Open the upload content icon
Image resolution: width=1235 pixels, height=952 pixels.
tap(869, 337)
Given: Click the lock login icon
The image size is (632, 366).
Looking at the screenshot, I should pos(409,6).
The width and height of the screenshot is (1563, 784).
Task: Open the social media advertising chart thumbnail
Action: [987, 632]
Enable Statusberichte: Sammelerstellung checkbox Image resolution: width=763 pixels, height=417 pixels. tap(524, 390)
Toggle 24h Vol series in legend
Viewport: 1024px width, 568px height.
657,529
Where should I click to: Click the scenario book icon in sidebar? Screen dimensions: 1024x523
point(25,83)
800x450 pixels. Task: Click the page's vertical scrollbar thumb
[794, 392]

****

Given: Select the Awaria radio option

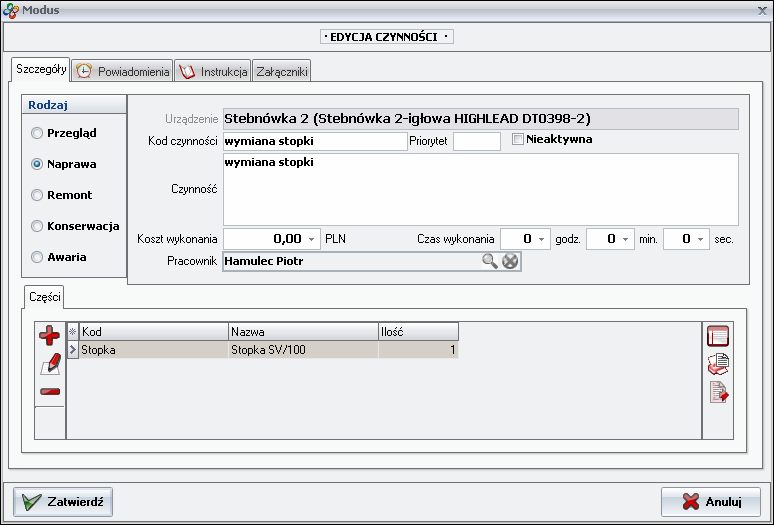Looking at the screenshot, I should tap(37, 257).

****

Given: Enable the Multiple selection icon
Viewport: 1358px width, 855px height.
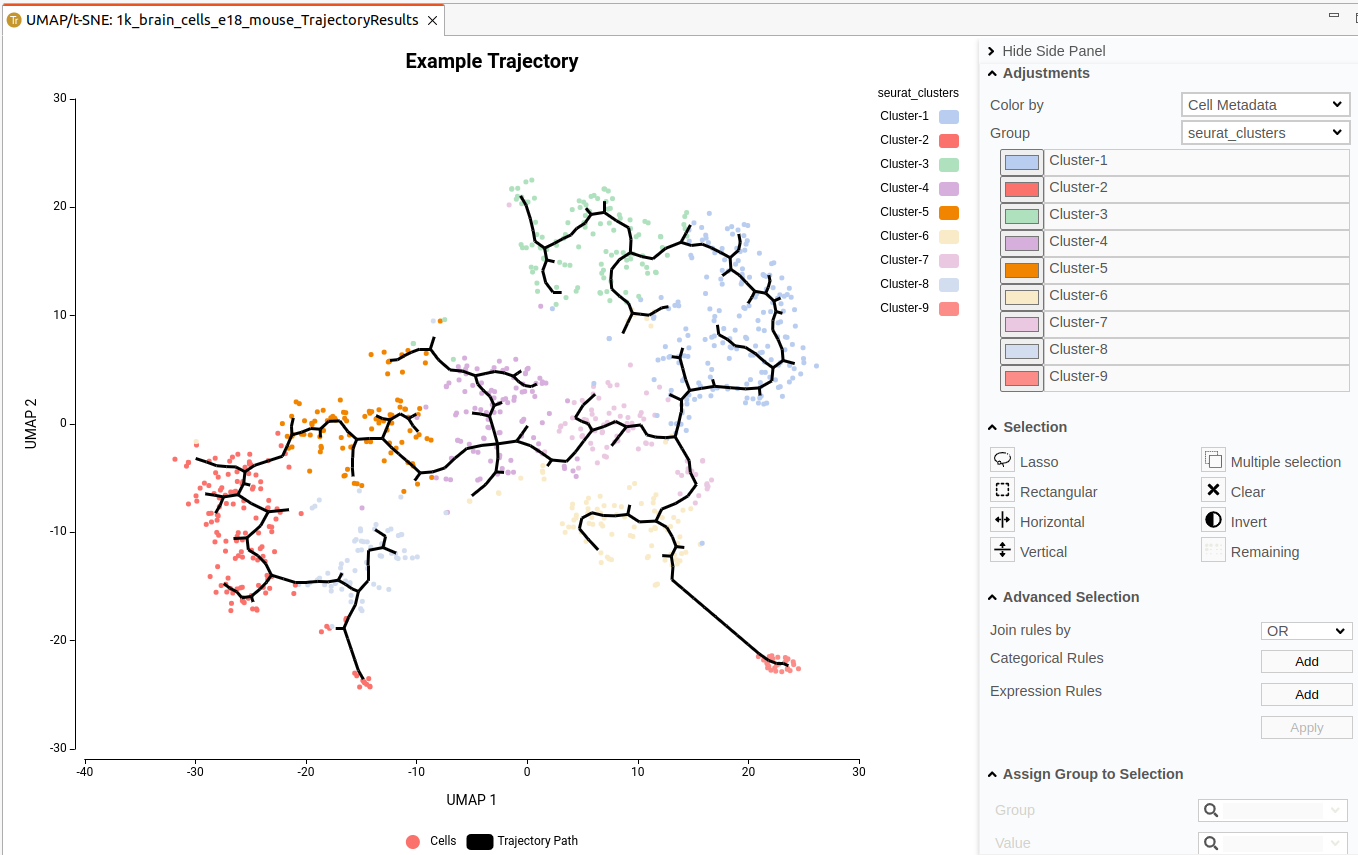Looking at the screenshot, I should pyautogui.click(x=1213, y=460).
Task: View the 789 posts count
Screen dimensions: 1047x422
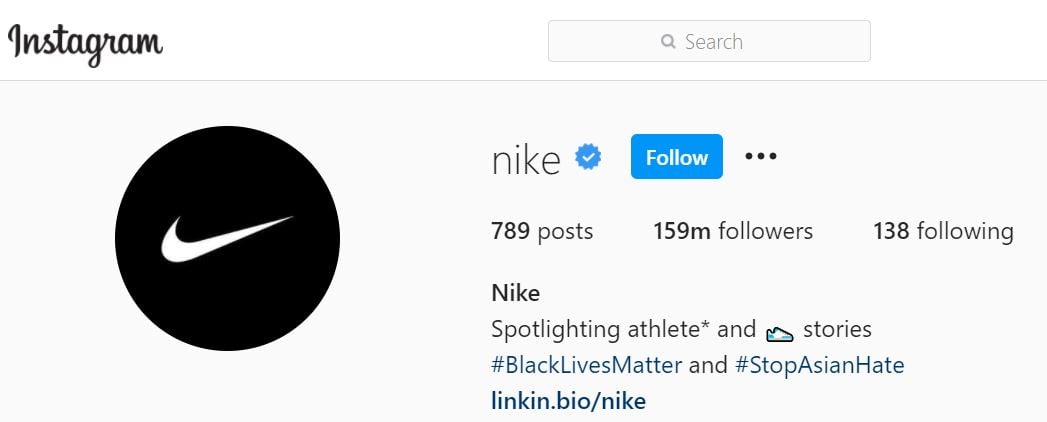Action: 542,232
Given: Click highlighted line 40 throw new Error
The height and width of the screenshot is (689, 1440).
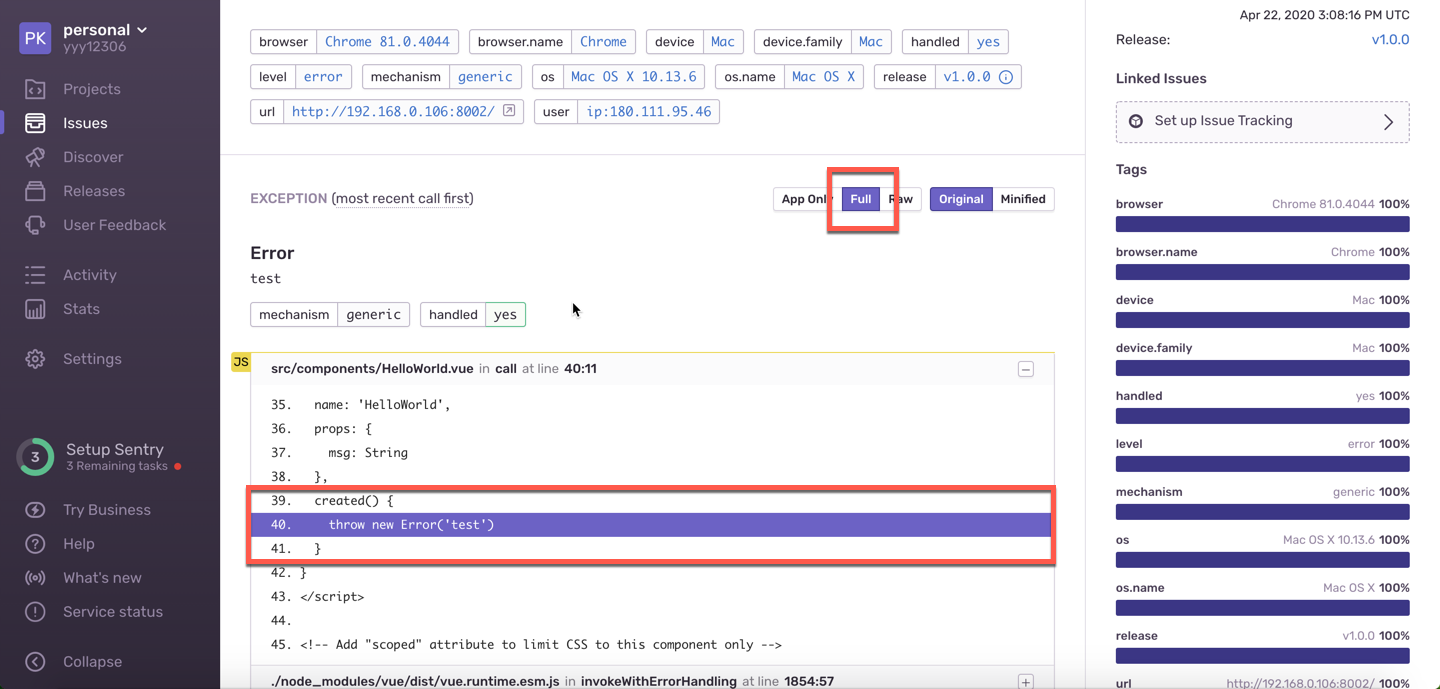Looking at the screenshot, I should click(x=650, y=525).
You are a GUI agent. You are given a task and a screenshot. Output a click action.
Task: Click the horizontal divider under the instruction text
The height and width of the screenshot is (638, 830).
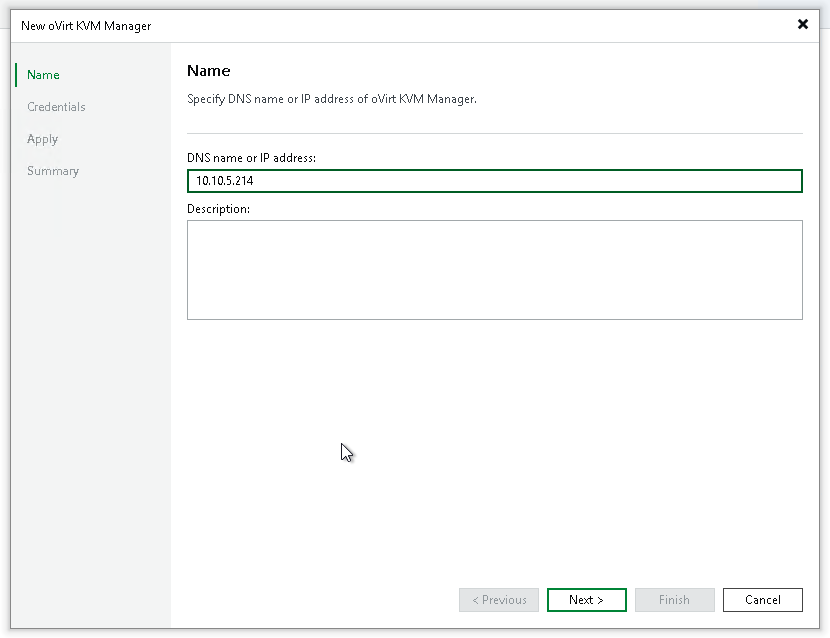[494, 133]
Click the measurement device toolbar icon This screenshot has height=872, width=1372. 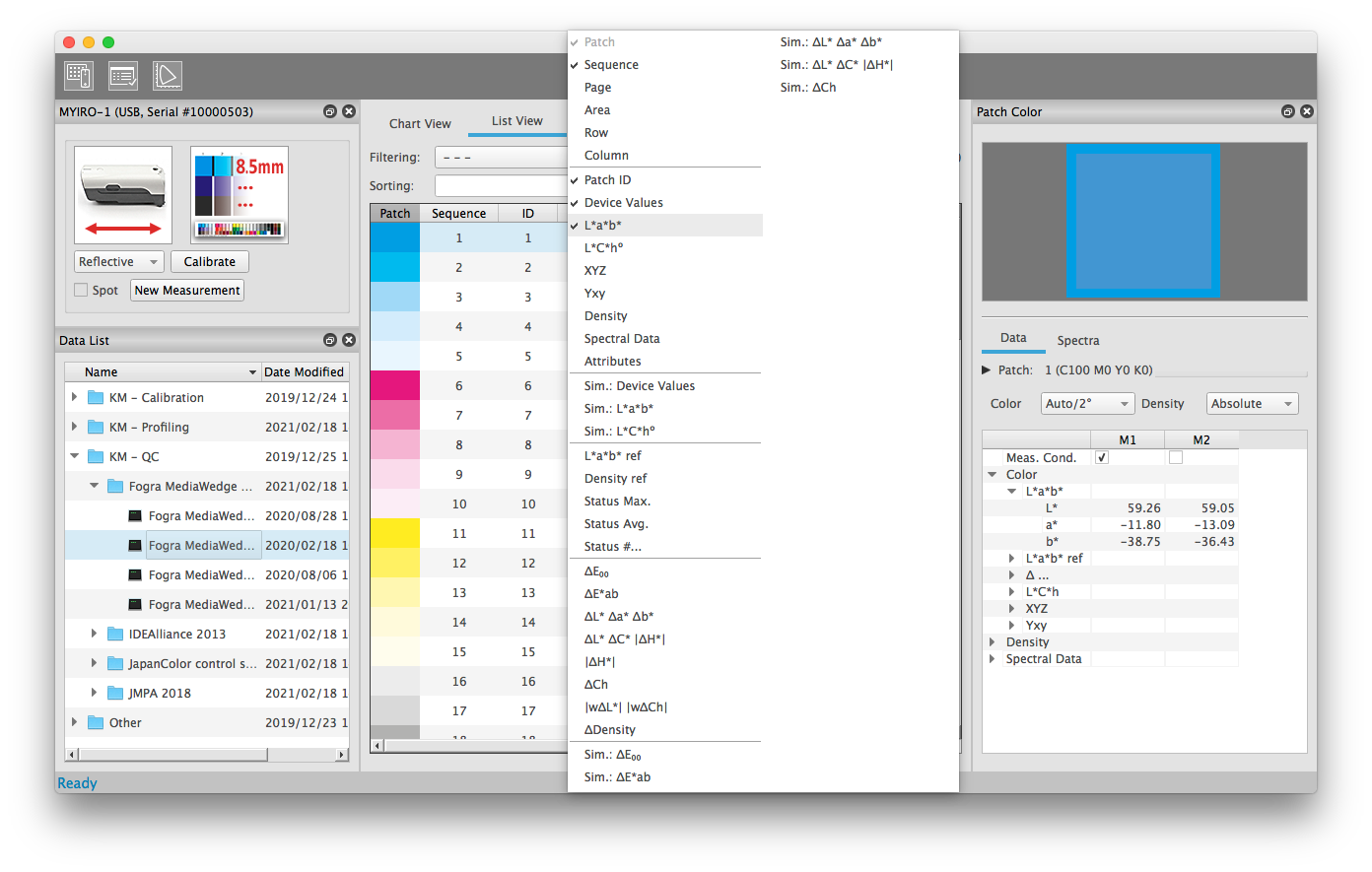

****

_Your task_
Although pictures appear among the records above, write out exactly only the lines from the one that has "You are a GUI" through the one that has "Click the measurement", and leave the pictures out.

_Output_
You are a GUI agent. You are given a task and a screenshot. Output a click action.
Task: Click the horizontal divider under the instruction text
The height and width of the screenshot is (638, 830).
[494, 133]
Click the measurement device toolbar icon This screenshot has height=872, width=1372. 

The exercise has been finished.